Estratto:
────────────────────

29.3.2008 - sabato - giorno 6
Tamerza (8.08) - Tunisi (19.47)
Km 585, viaggio h 11.39, guida h 8.10


La seconda notte in tenda in un oasi trascorre tranquilla.

La mattina, dopo aver fotografato la mia moto che sembra essersi messa in posa sotto una palma come il logo della mia rivista preferita,parto verso nord.

La tappa oggi prevede l'attraversamento di tutta la parte nordoccidentale della Tunisia, attraverso la catena montuosa dell'Atlante.

Inizialmente per la verità, punto verso est, verso Gafsa. Il paesaggio è ancora semidesertico, ma reso vario delle montagne attraversate.Il traffico quasi nullo e il buon asfalto permettono di apprezzare anche la "guidabilità" della strada.

Dopo l'oasi di Gafsa, la strada piega decisamente verso nord. Da questo punto, ogni km percorso in quella direzione, il paesaggio diventa sempre meno arido e i campi coltivati aumentano, grazie alle precipitazioni maggiori che aiutano l'agricoltura.

────────────────────

Materiale fornito:
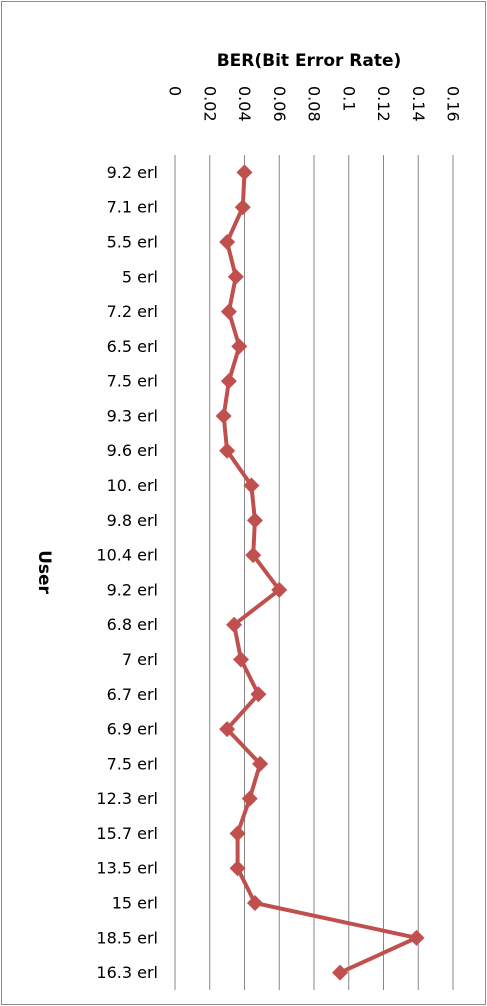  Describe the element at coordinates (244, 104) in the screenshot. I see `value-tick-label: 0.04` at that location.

────────────────────

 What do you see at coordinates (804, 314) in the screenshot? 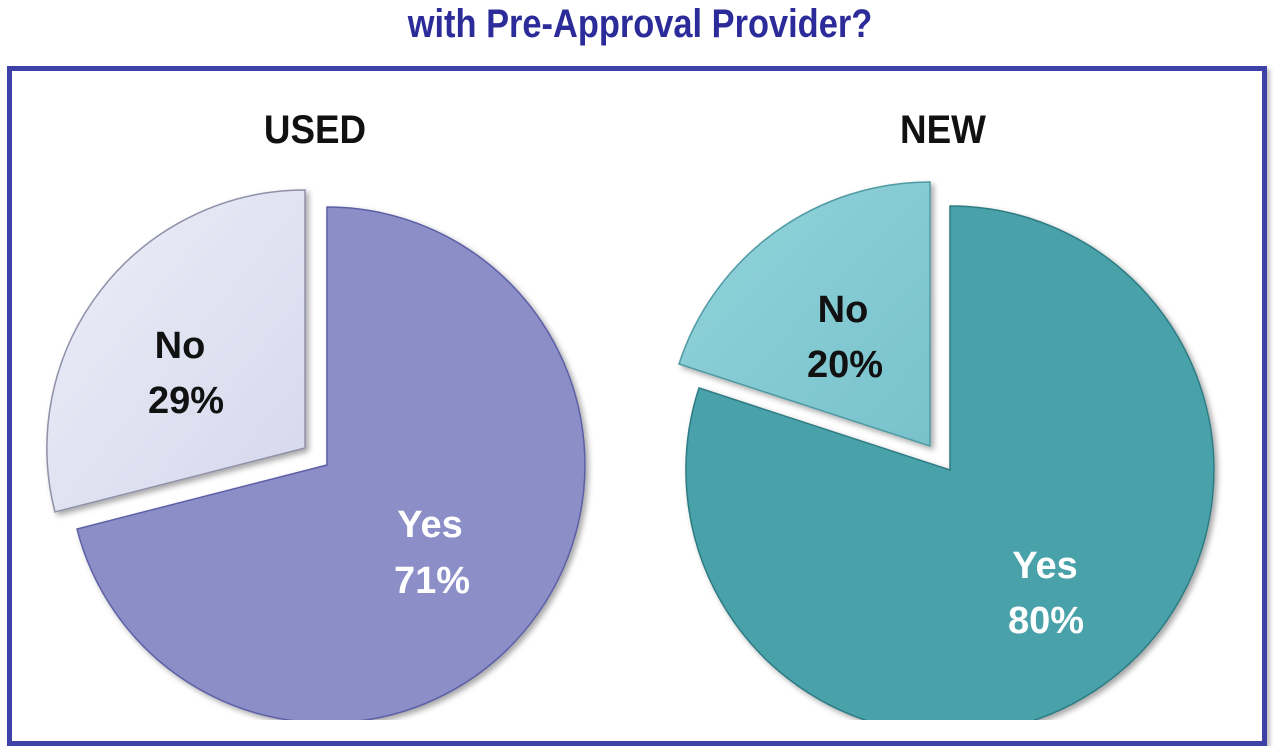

────────────────────

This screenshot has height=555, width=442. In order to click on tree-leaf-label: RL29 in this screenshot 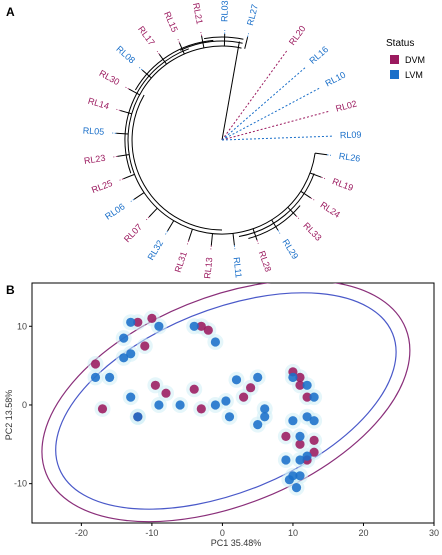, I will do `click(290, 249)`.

────────────────────

Il tuo compito:
Nel diario di viaggio, quale catena montuosa deve attraversare la tappa del giorno 6?

Soluzione:
La catena montuosa dell'Atlante.